Arbeitsaufträge ▸
1 – Beantworte zum Text über Ernährungssouveränität die folgenden Fragen:
(a) In welchem Jahr und auf welcher Veranstaltung wurde das Konzept der Ernährungssouveränität vorgestellt?
(b) Welcher Begriff wurde von der FAO geprägt?
(c) Wann und in welchem Land wurde das Nyéléni-Forum abgehalten?
2 – Schreibe den Text über Ernährungssouveränität von "Das Konzept der" bis hinunter zu "Agrar- und Ernährungssystems." ab und benenne dabei "La Via Campesina" in "Via Campesina" um.

Textabschnitt ▸
○ ○ ○ ○ ○
Ernährungssouveränität ist das Recht aller Menschen, über die Art und Weise, wie Essen produziert, verteilt und konsumiert wird, demokratisch zu bestimmen

Das Konzept der Ernährungssouveränität wurde 1996 beim Welternährungsgipfel der FAO (Food and Agriculture Organization of the United Nations) von La Via Campesina, dem weltweiten Bündnis von Kleinbauern und -bäuerinnen, Landarbeiter*innen, Fischer*innen, Landlosen und Indigenen vorgestellt. Seit damals ist es das politische Leitmotiv einer wachsenden Anzahl von sozialen Akteur*innen aus den unterschiedlichsten gesellschaftlichen Sektoren. Sie kämpfen für eine Umgestaltung des von Konzerninteressen dominierten und auf Profite ausgerichteten globalen Agrar- und Ernährungssystems.

Kleinbauern- und -bäuerinnenbewegungen (zunächst vor allem aus Lateinamerika und Europa, später dann global) erkannten Anfang der 90er Jahre, dass angesichts der Globalisierung der landwirtschaftlichen Märkte und der zunehmenden politischen Macht von Institutionen wie der WTO im Bereich der Landwirtschaft eine ebenfalls global tätige Allianz von Bäuerinnen und Bauern vonnöten sei. Mit der Gründung von La Via Campesina wollten sie den neoliberalen Entwicklungen, die die (Über)Lebenschancen von Millionen von Kleinbauern und –bäuerinnen beschneiden sollten, als auch die Situation der Hungernden weltweit verschlechterte, eine starke transnationale Bewegung gegenüberstellen. Als Antwort auf den technischen Begriff der „Ernährungssicherheit“ (food security), der von der FAO geprägt wurde, erarbeitete die junge Bewegung ein Konzept, das all jene Fragen ins Zentrum rückt, die „Ernährungssicherheit“ ausblendet

Von den Bäuerinnen bis zu den Essenden – Ernährungssouveräntität wird gemeinsam definiert und soziale wie auch ökologische Kämpfe im Globalen Süden und Norden dabei verbunden

Ernährungssouveränität war von Anfang an als Alternative für Nord und Süd erarbeitet worden. In den 90er Jahren wurde die Diskussion um Ernährungssouveränität hauptsächlich von La Via Campesina, getragen. La Via Campesina erkannte jedoch bald, dass eine tiefgreifende Änderung und Demokratisierung der Agrar- und Ernährungssysteme nur erkämpft werden kann, wenn die Bewegung Bündnisse sucht, die über die Produzent*innen hinaus geht und Allianzen mit anderen Bewegungen schmiedet. 2007 wurde deshalb in Mali das erste internationale Forum für Ernährungssouveränität, das Nyéléni-Forum abgehalten.
○ ○ ○ ○ ○
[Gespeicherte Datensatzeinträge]
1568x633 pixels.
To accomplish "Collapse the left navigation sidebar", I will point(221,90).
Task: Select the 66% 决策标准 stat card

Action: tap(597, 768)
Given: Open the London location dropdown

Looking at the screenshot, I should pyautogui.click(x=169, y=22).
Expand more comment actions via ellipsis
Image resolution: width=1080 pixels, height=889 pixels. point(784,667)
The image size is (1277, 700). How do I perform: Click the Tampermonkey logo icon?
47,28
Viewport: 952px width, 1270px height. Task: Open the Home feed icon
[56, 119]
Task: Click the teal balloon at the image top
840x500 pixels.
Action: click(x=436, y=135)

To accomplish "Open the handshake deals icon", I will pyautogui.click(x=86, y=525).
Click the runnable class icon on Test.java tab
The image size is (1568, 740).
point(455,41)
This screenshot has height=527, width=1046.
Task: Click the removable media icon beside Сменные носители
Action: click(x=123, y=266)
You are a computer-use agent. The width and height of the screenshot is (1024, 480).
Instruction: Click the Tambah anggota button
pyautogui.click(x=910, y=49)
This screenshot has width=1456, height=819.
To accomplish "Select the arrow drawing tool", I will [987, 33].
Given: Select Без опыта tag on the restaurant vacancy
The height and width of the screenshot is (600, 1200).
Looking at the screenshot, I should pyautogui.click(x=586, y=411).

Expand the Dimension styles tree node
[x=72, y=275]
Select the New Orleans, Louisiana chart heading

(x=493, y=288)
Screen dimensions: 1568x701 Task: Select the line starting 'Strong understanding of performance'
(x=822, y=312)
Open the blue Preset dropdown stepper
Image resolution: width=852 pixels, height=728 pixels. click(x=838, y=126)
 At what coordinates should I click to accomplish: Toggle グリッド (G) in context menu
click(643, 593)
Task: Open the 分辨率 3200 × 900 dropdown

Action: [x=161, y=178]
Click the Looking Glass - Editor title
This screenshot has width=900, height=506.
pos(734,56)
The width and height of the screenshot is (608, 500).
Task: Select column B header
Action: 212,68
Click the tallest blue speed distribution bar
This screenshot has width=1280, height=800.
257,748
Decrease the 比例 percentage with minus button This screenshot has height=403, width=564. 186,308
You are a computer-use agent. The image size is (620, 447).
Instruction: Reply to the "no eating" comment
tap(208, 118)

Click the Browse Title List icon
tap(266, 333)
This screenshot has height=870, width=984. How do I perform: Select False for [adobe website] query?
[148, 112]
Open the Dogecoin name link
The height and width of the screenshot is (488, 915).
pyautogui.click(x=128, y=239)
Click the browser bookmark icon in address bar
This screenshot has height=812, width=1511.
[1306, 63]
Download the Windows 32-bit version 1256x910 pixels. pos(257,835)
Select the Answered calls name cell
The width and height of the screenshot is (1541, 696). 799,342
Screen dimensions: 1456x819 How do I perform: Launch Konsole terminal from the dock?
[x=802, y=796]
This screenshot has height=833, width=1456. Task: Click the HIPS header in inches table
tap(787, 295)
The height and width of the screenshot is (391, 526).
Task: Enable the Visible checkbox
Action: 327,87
○ ○ ○ ○ ○
Die Lösungen ▸
1 –
(a) 1996 beim Welternährungsgipfel der FAO
(b) „Ernährungssicherheit“ (food security)
(c) 2007 in Mali

2 –
Das Konzept der Ernährungssouveränität wurde 1996 beim Welternährungsgipfel der FAO (Food and Agriculture Organization of the United Nations) von Via Campesina, dem weltweiten Bündnis von Kleinbauern und -bäuerinnen, Landarbeiter*innen, Fischer*innen, Landlosen und Indigenen vorgestellt. Seit damals ist es das politische Leitmotiv einer wachsenden Anzahl von sozialen Akteur*innen aus den unterschiedlichsten gesellschaftlichen Sektoren. Sie kämpfen für eine Umgestaltung des von Konzerninteressen dominierten und auf Profite ausgerichteten globalen Agrar- und Ernährungssystems.